Gardiner's concluding section illuminates everything that happened with Sergei in his old age, explaining her correspondences with him and how he changed over the decades. Her stance is that both Freud's and Brunswick's analyses were successful, that they allowed him to lead a "long and tolerably healthy life," though his years were by no means free of hardships.

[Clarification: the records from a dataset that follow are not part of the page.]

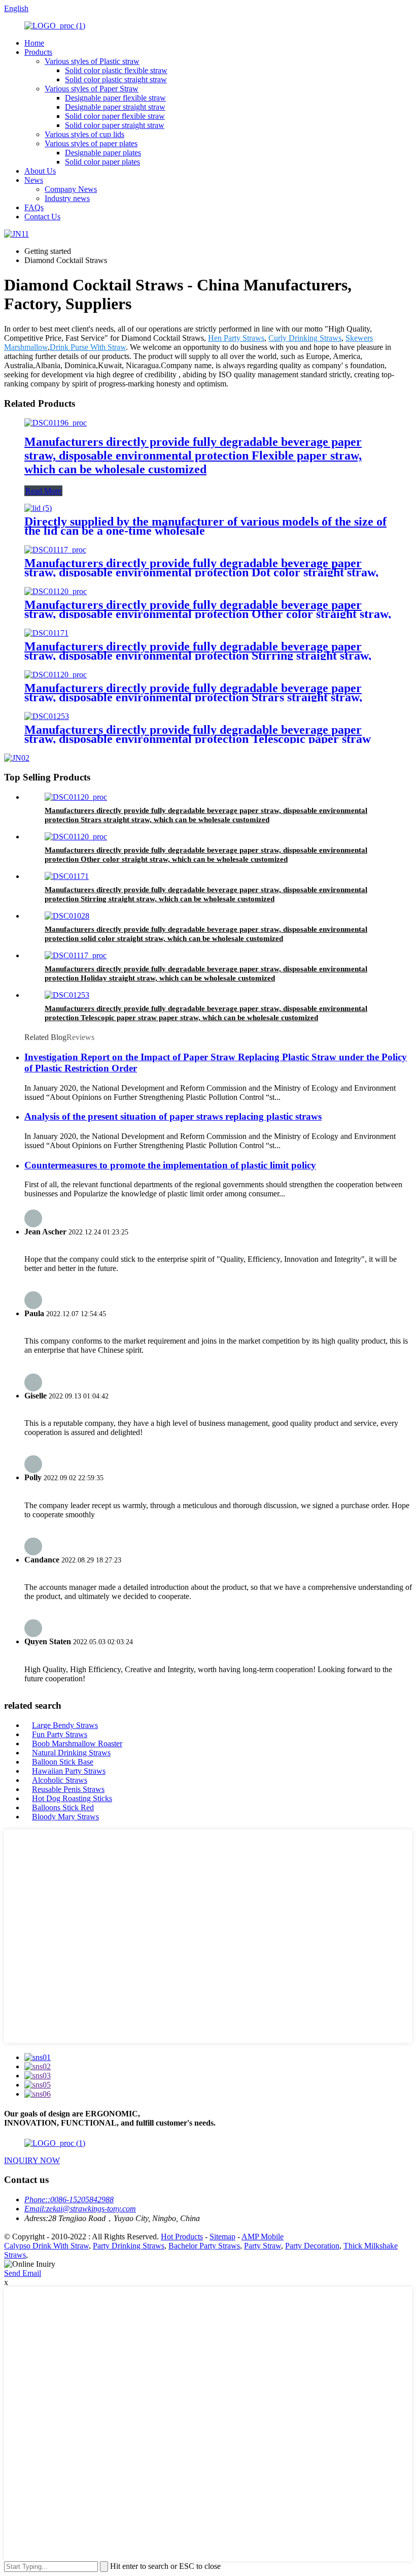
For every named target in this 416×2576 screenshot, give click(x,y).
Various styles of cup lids (84, 134)
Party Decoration (312, 2245)
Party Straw (262, 2245)
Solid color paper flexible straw (115, 116)
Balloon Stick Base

It is important to note that the author didn't opt for a section on a more modern (for 1971 standards) analysis of the Wolf-Man. She mentioned briefly his uniform diagnoses of OCD from three different analysts across the previous fifteen years, and in a non-sequitur stated that she firmly rejects any diagnosis of psychosis in Sergei, but otherwise this book is principally about the Wolf-Man's own thoughts and their judgements by Freud and Brunswick. With that in mind I can't say that this has the fullest scope of the Wolf-Man case that it could have had. It has value as an introduction to Freud, and the scale of the author's collaboration with Sergei is admirable, but I'm not sure one could walk away from this book *understanding* more than they would have with a brief Wikipedia dive.

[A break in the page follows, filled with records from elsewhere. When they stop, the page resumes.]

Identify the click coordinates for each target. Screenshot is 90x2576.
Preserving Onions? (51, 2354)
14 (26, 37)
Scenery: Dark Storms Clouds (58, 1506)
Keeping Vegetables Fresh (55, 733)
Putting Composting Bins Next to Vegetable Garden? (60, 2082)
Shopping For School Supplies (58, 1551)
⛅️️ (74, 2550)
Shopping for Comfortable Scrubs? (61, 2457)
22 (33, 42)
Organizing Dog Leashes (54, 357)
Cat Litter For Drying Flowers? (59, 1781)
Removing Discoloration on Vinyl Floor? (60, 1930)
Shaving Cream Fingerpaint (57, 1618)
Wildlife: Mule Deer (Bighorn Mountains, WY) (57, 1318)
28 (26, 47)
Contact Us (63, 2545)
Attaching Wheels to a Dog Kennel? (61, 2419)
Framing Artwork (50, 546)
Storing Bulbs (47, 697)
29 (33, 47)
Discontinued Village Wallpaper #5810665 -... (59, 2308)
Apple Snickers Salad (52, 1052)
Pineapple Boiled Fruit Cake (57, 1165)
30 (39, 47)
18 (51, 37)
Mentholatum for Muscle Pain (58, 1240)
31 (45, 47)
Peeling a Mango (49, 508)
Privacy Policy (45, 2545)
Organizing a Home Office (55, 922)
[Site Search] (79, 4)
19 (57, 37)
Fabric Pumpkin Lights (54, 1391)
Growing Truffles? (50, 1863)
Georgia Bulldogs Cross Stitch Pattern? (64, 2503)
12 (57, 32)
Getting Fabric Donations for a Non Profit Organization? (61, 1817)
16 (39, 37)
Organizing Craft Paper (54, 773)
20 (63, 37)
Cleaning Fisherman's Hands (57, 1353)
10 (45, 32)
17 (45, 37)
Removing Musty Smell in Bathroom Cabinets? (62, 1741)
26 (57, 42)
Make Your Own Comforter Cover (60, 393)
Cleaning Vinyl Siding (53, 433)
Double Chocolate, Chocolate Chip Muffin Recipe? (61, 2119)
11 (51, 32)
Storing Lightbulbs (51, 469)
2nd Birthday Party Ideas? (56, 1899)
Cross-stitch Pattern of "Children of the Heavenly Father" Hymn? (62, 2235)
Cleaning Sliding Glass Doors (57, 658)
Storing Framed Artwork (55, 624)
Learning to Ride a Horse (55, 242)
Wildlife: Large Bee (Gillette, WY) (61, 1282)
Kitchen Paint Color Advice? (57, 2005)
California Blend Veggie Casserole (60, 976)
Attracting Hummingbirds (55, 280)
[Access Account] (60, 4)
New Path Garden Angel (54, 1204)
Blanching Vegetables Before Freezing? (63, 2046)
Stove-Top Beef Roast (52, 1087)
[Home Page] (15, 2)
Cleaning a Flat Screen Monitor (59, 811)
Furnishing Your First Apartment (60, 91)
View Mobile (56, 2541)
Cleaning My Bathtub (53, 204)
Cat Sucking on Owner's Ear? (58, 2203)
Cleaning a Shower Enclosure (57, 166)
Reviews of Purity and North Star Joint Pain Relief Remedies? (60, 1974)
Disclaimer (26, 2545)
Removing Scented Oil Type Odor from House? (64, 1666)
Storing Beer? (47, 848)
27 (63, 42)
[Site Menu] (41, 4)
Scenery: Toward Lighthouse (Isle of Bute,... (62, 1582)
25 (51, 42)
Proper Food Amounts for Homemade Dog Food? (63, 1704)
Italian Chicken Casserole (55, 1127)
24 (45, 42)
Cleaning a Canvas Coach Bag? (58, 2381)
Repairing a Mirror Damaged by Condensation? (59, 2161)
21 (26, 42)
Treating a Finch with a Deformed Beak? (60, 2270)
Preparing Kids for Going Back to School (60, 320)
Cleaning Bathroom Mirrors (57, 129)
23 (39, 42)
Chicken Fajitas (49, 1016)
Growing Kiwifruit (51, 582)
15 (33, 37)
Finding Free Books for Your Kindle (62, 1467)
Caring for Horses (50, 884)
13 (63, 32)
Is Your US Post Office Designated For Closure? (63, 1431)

The Wolf Man's story, his autothanatography, the tale of his intricated life bound up with the secrets of fiction and the fictioning of a secret, could perhaps, in another life, another writing, have been titled Unconscious Mourning, or the Agonising Life of the Secret.
This collection, containing Pankeiev's memoirs, along with Freud's case study of the Wolf Man, "History of an Infantile Neurosis," Ruth Mack Brunswick's notes from her later analysis with Pankeiev, and Muriel Gardner's reflections on her friend's later life, offer what is more than a supplement to Freud's original case study. They reveal the fact that Freud's analysis of the Wolf Man, despite his consideration of it, was a failure (as was Mack Brunswick's later analysis). The Wolf Man was never "cured". Only death could "cure" him of this demand to be who he could not be; to be one who was not one, and certainly not "himself." The analyses of the Wolf Man uncovered, but did not decrypt, decode, the fundamental secret of the Wolf Man, of his life, and of his living death. He died, taking his secret to the grave; his lack of self thus entombed or encrypted in the crypt with his secret.

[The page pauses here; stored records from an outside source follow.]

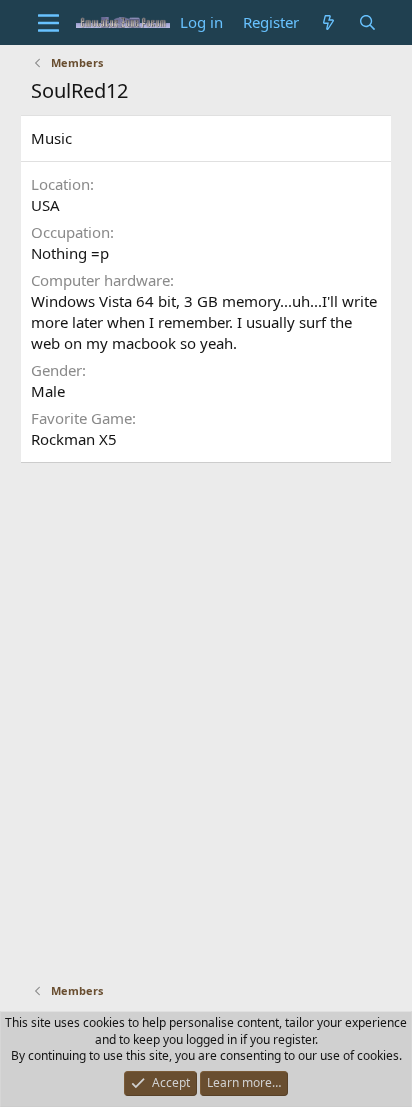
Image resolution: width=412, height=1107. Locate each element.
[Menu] (48, 23)
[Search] (367, 22)
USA (45, 205)
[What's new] (328, 22)
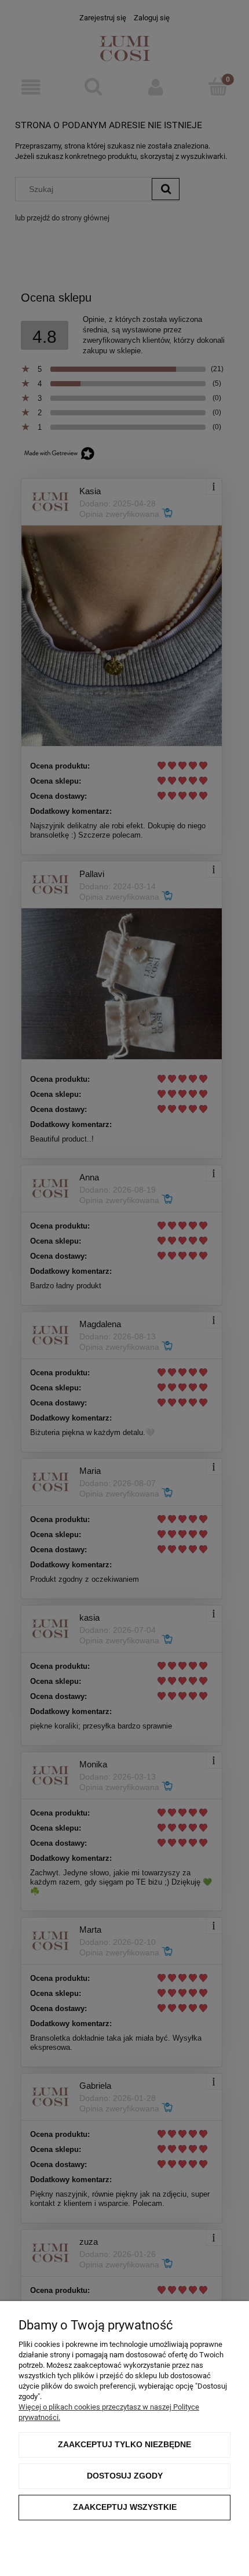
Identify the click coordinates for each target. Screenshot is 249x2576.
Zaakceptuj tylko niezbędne (124, 2444)
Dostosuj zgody (125, 2475)
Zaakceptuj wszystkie (125, 2507)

For more on this fascinating case, this life and its attendant death, I would direct one to Nicolas Abraham and Maria Torok's exceptional work, The Wolf Man's Magic Word: a Cryptonymy. There the secret is decrypted, unwoven, and yet left to death, as secret. As it must be.
Opened my eyes to some of the major concepts in psychoanalysis, but the patient clearly has a personality disorder which was looked at differently in the past.